Page excerpt =>
- - - - - - -

Hi!

Just a quick hands-up:

   - I added the possibility to load a CostFunction
   
https://github.com/PierreZ/hbase/commit/9ddf356ee12f0b39ee0d33211834a718f0dd6194
   It can only load a single function for now
   - I reimplemented my balancer as a cost function. Moving from a full
   balancer to a single cost function was a huge benefit for us, as we just
   need to implement
   
https://github.com/PierreZ/hbase/commit/ebe2a1501dda4deb150308a3b380de3bef5961ee#diff-53043f78e2be40cfbf3ff4344bb30bd0R69

I will now backport my tests, and also add the possibility to load multiple
cost functions.
---

Pierre ZEMB - OVH Group
Observability/Metrics - Infrastructure Engineer
pierrezemb.fr
+33 7 86 95 61 65


Le sam. 22 juin 2019 à 19:26, Pierre Zemb <[email protected]> a
écrit :

> Hi everyone!
>
> Wow, thanks a lot for all the replies! I love Clay's idea as it will be
> really cool to mix user-defined and mainline stochastic functions.
>
> I finally created the JIRA:
> https://issues.apache.org/jira/browse/HBASE-22618
>
> Let's make Heterogeneous deployments a reality!
> ---
>
> Pierre ZEMB - OVH Group
> Observability/Metrics - Infrastructure Engineer
> pierrezemb.fr
> +33 7 86 95 61 65
>
>
> Le ven. 21 juin 2019 à 11:29, bhupendra jain <[email protected]>
> a écrit :
>
>> Its good idea for Heterogeneous deployment.
>>
>> Internally, we are also having discussion to develop similar solution. In
>> our approach, We were also thinking of adding "RS Label" Feature similar to
>> Hadoop Node Label feature.
>> Each RS can have a label to denote its capabilities / resources . When
>> user create table, there can be extra attributes with its descriptor. The
>> balancer can decide to host region of table based on RS label and these
>> attributes further.
>> With RS label feature, Balancer can be more intelligent.  Example tables
>> with high read load needs more cache backed by SSDs , So such table regions
>> should be hosted on RS having SSDs ...
>>
>> I think , Your idea is simple and can get in fast as a first step for
>> Heterogeneous cluster.
>>
>>
>> Regards
>> Bhupendra Kumar Jain
>> Lead Architect , Enterprise Intelligence, IT&Cloud BU
>>
>> Huawei Technologies India Pvt. Ltd.
>> Survey No. 37, Next to EPIP Area, Kundalahalli, Whitefield
>> Bengaluru-560066, Karnataka
>> Tel: + 91-80-49160700 Ext 71024 II Mob: 9886164367 Email:
>> [email protected]
>>
>>
>>
>>
>>
>> This e-mail and its attachments contain confidential information from
>> HUAWEI, which
>> is intended only for the person or entity whose address is listed above.

- - - - - - -

Required work =>
1. List every link in the HBase mailing-list thread that begins with "https://".
2. In the HBase mailing-list thread, which existing feature is the proposed "RS Label" feature said to resemble?

Records from a pointing dataset =>
- - - - - - -

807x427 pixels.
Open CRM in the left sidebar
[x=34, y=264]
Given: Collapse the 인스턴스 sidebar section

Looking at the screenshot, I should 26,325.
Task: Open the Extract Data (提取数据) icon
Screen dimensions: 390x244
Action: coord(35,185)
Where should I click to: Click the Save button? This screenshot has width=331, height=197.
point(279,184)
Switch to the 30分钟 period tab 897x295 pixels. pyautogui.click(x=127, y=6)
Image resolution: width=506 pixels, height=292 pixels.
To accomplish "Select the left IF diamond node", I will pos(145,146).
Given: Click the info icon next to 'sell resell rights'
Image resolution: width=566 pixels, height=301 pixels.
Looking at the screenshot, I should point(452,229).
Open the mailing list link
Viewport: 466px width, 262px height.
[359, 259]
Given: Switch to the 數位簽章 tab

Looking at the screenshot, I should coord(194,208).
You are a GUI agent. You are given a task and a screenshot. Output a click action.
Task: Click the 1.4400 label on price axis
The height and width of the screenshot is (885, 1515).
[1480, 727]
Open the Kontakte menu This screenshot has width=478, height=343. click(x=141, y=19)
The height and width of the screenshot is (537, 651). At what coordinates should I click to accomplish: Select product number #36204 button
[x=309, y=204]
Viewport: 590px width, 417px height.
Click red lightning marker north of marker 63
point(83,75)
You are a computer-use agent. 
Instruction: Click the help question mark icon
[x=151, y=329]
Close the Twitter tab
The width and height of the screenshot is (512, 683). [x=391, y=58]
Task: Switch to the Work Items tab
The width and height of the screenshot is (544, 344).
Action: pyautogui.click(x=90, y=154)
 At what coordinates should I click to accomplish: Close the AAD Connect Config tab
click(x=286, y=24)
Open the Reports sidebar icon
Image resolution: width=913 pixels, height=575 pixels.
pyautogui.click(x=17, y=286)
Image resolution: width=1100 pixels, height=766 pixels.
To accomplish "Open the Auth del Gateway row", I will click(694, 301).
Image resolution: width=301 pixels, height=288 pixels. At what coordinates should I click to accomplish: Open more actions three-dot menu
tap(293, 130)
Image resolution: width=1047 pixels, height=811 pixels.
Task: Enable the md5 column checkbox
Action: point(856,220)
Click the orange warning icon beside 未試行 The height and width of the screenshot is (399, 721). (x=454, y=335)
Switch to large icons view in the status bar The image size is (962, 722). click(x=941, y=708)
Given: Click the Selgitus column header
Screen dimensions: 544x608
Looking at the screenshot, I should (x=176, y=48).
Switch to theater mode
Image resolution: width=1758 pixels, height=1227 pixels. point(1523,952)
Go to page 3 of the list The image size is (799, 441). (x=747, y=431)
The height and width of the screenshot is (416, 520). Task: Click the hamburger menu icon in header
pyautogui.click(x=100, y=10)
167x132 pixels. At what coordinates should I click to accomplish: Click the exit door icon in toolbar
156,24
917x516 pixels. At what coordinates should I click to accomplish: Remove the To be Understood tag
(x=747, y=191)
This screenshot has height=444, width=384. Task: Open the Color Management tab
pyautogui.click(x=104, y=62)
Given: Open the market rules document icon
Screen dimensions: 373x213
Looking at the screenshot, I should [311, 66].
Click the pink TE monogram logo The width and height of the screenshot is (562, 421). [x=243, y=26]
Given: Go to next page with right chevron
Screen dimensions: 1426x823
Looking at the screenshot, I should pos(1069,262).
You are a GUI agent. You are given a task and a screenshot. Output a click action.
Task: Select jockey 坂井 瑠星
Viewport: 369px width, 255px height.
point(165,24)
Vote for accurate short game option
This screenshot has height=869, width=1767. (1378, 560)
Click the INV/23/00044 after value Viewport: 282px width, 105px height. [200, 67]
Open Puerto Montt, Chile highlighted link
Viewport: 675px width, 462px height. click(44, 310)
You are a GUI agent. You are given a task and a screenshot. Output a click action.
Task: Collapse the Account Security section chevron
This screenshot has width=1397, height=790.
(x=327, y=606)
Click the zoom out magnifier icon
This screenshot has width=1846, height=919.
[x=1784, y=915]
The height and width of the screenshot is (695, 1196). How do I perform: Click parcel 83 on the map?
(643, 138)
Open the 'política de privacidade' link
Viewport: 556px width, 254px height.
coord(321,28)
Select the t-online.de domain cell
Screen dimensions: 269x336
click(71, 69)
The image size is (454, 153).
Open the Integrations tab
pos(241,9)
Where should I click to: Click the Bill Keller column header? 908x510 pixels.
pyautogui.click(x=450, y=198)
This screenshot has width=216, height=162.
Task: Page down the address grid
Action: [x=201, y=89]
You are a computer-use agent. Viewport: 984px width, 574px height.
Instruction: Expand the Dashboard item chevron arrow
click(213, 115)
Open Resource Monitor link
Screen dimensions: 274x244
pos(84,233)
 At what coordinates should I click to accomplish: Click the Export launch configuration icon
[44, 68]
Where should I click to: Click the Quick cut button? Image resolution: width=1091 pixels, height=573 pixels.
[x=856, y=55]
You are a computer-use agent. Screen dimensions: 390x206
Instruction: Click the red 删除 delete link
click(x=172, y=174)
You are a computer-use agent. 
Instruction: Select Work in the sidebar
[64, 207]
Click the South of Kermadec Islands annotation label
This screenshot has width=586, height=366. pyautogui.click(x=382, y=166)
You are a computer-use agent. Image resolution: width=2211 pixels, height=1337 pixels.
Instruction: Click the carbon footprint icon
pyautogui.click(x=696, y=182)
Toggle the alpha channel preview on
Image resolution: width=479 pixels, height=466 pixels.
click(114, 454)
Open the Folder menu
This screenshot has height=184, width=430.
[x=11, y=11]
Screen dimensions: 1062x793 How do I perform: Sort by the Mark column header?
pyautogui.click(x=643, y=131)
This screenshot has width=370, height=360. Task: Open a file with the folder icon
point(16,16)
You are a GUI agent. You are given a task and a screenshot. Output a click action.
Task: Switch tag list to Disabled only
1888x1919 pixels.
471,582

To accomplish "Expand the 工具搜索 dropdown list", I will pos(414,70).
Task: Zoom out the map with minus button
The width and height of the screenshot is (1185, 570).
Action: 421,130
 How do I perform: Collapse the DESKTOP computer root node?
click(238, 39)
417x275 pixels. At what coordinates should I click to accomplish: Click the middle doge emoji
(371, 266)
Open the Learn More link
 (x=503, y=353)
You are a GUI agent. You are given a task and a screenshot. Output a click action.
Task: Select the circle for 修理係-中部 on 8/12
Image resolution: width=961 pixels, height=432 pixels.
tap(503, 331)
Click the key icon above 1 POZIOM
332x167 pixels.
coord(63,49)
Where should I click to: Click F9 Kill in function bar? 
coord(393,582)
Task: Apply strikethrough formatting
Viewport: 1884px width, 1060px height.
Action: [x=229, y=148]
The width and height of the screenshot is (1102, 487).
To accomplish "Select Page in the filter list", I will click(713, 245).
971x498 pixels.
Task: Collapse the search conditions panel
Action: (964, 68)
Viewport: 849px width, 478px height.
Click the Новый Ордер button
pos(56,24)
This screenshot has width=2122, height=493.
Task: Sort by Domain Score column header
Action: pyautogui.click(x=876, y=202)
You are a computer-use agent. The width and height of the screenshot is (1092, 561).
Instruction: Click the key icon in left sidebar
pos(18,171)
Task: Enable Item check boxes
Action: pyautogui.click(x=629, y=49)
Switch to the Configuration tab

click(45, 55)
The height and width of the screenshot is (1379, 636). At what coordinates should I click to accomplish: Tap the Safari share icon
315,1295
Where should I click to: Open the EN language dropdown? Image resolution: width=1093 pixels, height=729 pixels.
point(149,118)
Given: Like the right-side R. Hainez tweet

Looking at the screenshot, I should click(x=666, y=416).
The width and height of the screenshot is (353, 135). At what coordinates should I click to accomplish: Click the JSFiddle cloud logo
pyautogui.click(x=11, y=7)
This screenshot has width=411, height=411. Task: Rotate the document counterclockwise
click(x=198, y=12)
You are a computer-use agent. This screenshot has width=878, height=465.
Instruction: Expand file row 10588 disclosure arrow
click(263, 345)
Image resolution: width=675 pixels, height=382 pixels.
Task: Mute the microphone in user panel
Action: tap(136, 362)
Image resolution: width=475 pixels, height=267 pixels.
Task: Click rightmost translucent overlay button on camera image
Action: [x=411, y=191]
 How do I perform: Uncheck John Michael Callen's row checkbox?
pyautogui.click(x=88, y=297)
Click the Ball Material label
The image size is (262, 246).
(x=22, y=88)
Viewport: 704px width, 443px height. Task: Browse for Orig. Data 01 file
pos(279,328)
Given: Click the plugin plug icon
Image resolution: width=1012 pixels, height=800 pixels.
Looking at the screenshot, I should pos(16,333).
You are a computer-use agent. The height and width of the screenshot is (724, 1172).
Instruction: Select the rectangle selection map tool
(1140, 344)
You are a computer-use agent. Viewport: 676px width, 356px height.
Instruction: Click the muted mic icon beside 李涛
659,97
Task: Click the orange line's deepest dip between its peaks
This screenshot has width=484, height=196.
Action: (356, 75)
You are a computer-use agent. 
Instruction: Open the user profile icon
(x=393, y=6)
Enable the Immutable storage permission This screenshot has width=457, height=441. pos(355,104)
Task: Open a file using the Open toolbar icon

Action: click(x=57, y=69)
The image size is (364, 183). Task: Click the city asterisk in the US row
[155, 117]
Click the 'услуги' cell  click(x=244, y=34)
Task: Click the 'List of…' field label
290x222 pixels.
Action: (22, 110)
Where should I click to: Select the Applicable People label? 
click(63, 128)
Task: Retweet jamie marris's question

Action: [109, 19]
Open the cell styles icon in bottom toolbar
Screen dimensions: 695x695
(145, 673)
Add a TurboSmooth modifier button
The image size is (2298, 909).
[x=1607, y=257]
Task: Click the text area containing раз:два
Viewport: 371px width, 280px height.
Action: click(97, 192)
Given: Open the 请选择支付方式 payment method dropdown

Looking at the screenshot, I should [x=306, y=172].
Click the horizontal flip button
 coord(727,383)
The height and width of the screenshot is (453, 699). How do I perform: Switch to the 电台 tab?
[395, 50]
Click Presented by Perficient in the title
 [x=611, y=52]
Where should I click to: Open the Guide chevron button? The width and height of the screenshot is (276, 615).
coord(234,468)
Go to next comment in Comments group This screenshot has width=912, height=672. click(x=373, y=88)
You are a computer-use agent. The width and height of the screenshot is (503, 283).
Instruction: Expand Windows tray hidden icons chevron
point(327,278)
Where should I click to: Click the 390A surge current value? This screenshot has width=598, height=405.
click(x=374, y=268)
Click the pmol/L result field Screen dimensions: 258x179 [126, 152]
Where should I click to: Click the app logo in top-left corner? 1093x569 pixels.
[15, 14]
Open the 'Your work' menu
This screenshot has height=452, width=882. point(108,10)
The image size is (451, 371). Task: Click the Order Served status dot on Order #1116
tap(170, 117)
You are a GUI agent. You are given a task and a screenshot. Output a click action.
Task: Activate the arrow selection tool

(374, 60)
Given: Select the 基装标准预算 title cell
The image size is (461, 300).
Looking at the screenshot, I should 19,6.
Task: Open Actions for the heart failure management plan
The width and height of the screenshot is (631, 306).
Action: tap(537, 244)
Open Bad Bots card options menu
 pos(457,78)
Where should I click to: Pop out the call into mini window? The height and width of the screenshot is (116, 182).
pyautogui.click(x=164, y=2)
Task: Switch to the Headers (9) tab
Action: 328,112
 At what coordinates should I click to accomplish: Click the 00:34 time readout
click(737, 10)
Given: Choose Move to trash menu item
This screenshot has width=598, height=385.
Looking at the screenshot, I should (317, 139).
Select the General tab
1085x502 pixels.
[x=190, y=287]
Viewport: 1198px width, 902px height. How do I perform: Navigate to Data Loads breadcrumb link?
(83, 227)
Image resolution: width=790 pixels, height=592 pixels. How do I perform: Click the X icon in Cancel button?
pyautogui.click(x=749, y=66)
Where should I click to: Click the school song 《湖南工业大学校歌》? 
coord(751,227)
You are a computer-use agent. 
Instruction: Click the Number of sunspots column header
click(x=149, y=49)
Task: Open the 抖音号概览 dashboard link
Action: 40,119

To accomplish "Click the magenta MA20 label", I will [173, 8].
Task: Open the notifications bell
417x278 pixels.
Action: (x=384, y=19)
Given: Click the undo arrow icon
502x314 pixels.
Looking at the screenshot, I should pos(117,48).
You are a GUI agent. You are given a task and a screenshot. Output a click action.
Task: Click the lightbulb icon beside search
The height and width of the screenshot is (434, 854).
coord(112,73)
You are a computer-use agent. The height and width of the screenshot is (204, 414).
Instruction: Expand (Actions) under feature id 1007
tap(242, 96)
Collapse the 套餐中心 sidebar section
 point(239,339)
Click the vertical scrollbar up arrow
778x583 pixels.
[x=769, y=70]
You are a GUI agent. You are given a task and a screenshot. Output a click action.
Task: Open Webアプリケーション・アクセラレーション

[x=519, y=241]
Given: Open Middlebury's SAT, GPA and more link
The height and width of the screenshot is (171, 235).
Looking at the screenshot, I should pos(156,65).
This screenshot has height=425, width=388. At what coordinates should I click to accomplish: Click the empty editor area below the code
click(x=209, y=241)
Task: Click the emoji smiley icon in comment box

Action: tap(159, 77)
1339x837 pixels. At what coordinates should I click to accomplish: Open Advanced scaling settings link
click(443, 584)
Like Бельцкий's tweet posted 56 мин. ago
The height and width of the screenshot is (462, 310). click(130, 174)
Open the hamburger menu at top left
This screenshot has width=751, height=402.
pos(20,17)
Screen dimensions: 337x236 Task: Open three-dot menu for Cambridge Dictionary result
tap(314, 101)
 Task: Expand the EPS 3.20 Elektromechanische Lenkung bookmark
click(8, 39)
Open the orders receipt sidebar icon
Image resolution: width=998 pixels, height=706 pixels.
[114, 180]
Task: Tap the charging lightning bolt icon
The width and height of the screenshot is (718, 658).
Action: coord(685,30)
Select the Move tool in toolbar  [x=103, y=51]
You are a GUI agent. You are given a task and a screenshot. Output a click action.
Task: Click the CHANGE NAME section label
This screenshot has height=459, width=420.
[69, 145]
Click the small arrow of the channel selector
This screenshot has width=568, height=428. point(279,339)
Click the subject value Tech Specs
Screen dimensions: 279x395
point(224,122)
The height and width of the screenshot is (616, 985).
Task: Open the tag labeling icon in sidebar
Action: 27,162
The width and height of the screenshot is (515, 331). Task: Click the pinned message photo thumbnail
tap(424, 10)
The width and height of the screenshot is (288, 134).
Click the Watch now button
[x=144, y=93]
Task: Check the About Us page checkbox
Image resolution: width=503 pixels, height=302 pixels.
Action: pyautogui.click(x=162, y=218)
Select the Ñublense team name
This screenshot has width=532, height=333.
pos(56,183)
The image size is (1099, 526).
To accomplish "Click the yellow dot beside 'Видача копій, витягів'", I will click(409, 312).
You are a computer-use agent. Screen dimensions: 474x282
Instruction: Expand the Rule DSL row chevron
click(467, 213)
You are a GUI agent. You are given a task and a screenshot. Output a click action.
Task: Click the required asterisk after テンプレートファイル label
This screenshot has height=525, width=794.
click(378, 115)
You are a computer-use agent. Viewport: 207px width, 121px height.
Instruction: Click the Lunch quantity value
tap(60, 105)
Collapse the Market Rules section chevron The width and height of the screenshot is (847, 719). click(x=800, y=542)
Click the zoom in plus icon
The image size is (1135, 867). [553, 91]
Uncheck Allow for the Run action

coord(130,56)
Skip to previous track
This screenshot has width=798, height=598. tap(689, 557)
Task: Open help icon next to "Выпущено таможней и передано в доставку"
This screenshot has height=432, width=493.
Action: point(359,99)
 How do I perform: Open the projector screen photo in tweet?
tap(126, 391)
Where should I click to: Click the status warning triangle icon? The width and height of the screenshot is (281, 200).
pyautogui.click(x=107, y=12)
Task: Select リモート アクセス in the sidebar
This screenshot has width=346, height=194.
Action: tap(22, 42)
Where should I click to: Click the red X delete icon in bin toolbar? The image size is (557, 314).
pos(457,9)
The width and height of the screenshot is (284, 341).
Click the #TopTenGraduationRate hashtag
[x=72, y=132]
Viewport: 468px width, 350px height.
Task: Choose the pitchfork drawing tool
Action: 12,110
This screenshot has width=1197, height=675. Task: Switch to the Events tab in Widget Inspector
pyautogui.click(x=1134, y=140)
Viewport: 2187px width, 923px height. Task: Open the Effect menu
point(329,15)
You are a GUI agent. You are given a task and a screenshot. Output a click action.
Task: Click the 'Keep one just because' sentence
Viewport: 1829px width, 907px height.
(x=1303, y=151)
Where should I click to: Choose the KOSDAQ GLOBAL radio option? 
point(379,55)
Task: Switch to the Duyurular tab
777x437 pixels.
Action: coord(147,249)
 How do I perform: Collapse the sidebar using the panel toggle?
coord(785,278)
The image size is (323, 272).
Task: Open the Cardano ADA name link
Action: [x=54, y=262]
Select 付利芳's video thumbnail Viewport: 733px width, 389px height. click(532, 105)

- - - - - - -

Answers per task =>
1.
https://github.com/PierreZ/hbase/commit/9ddf356ee12f0b39ee0d33211834a718f0dd6194
https://github.com/PierreZ/hbase/commit/ebe2a1501dda4deb150308a3b380de3bef5961ee#diff-53043f78e2be40cfbf3ff4344bb30bd0R69
https://issues.apache.org/jira/browse/HBASE-22618

2. The Hadoop Node Label feature.